As Rhode Island prospered, Plymouth and Puritan New England began to view it greedily. Williams in 1645 saw the wisdom of a colonial charter and went to England to get it. He did, despite passionate Puritan opposition. People almost always liked Williams personally. He became a friend of John Milton with whom he shared linguistic expertise, he teaching the poet Indian language and Dutch, while Milton improved his already fluent Hebrew. Milton aided the publication of Williams’ first two books. A Key Into the Language of America was the first work of its kind and also contained an appreciation of Indian culture, some of it in verse:
Boast not, proud English, of they birth and blood.
Thy brother Indian is by birth as good.
Of one blood God made them and thee and all,
As wise, as fair, as strong, as personal.
Williams’ second book insured he would visit no place without creating hate-filled conflict. Parliament immediately banned The Bloody Tenent of Persecution for the Cause of Conscience , while the public hangman was ordered to burn all copies. Williams, having sailed home before publication, found safety in Rhode Island.

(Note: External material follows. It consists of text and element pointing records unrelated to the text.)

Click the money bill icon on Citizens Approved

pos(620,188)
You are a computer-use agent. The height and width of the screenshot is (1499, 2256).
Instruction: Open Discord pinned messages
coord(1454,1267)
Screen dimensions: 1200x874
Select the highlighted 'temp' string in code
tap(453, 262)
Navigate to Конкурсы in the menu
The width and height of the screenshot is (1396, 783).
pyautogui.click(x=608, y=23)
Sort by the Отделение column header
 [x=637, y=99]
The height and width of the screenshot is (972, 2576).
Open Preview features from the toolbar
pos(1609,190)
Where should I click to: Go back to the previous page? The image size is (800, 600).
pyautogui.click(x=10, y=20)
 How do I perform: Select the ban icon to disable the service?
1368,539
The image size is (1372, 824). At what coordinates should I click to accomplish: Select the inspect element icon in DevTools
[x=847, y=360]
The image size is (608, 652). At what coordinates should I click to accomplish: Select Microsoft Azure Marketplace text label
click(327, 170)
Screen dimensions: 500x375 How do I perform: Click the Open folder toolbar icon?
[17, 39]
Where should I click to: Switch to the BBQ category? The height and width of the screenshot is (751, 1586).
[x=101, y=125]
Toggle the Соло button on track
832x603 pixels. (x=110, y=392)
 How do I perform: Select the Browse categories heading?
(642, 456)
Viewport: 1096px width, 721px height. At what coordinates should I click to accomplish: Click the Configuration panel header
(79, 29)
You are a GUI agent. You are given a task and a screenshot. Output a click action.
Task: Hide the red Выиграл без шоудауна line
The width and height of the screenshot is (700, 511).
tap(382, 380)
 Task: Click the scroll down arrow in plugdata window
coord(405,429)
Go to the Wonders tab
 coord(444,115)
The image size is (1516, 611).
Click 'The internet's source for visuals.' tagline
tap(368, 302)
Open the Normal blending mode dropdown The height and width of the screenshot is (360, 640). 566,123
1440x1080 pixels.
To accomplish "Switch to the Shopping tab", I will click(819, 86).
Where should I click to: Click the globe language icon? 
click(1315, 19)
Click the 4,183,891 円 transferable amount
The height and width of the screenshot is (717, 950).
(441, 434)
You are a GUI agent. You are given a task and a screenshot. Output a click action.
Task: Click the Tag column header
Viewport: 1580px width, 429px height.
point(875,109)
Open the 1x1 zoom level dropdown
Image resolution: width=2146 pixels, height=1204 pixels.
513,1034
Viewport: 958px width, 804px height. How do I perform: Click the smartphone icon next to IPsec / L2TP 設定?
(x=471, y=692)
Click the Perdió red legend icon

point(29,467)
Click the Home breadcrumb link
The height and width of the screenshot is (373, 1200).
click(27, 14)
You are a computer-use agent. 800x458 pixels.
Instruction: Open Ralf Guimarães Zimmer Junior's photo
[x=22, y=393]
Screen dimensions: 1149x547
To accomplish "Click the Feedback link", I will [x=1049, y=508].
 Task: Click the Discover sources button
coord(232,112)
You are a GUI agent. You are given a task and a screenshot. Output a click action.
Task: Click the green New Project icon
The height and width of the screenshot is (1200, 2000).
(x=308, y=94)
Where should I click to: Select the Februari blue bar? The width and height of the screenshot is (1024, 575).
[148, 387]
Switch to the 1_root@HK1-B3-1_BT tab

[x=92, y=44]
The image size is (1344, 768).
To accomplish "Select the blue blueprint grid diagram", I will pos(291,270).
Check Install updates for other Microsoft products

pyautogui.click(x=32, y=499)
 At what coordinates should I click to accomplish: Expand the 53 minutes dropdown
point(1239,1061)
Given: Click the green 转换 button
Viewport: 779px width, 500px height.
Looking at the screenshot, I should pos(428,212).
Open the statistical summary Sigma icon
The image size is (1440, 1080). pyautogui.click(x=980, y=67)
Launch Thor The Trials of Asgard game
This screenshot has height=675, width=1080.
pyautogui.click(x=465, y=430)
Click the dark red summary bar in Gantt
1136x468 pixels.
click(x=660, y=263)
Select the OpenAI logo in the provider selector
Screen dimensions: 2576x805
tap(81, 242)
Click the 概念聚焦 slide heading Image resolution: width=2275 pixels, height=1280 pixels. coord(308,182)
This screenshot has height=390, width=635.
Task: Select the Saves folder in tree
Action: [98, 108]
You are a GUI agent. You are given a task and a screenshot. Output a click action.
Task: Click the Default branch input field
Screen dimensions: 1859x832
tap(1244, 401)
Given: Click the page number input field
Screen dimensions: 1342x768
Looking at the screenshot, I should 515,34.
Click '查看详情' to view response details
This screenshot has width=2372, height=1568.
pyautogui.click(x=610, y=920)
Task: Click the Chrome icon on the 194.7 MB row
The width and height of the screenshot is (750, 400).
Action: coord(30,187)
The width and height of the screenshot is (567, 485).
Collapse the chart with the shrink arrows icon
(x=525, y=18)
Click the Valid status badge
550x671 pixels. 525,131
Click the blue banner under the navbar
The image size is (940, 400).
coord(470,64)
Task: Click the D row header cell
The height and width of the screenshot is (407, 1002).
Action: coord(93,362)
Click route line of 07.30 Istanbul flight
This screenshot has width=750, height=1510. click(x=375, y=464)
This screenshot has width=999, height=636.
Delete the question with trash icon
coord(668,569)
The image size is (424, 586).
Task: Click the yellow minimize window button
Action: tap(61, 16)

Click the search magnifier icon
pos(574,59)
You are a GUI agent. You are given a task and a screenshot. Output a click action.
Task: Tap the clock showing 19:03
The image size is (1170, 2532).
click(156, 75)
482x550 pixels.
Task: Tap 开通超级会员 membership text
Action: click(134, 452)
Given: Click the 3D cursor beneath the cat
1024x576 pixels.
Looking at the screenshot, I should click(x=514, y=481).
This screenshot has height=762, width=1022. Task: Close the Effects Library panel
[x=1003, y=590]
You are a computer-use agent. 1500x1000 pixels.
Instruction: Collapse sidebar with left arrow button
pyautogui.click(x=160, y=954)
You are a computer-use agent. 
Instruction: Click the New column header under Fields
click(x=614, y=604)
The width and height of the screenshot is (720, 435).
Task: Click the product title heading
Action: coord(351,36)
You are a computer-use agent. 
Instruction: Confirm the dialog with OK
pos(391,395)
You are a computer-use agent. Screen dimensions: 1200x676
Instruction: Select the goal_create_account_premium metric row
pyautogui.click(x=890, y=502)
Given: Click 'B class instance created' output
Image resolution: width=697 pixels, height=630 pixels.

Less able a writer than a thinker, Williams’ best toleration statement came in a one-paragraph public letter of 1655. Using a ship as community, he argued that Papist, Protestant, Jew, and Turk all should be free to pray, think, read, and talk about their religions as they wished, but all were obliged to act in accord with all civil laws pertaining to the safety and good functioning of the ship.
England in the 1650s put pressure on the colonies to legalize slavery. All Northern colonies were happily willing to join their Southern neighbors—except Rhode Island. Williams and others fought to ban it, but now-Quaker William Coddington refused to accept the ban. His Newport became, for over a century, a center for the slave trade.
Coddington hated Williams as a political rival and theological enemy. Williams wrote a pamphlet suggesting that the idea that humans had an inner voice, through which they heard God and spoke His truths, a sacrilegious silliness of human pride. Williams himself accepted Baptist baptism, in part as protest against parents pretending to predict and control the religious direction of their nursing babies. For periods of his life he worshipped only with his family, but decided it mattered little where one worshipped. He attended irregularly the First Baptist Church of his good friend John Clarke, but he refused to join. He always lived modestly by farming, labor, and Indian trading to support his wife and six children, including Mercy, Providence, and Freeborn.
Williams’ genially gentle social actions grew from tough theological roots. Yet this was no conflicting dualism. The good social conclusions grew directly from the bleak theology. Our lives with Covid-19, with so many moderately decent folks like us getting killed and crushed, gives weight to his darker formulations.
Scholarly footnote: I love the Puritans’ love of hard argument. Williams’ The Bloody Tenent of Persecution led to John Cotton’s writing The Bloody Tenent of Persecution Washed White in the Blood of the Lamb, to which Williams replied in The Bloody Tenent of Persecution Made Still More Bloody By the Reverend John Cotton’s Attempt To Wash It White In the Blood Of the Lamb. This is how we scholars publish and amuse ourselves.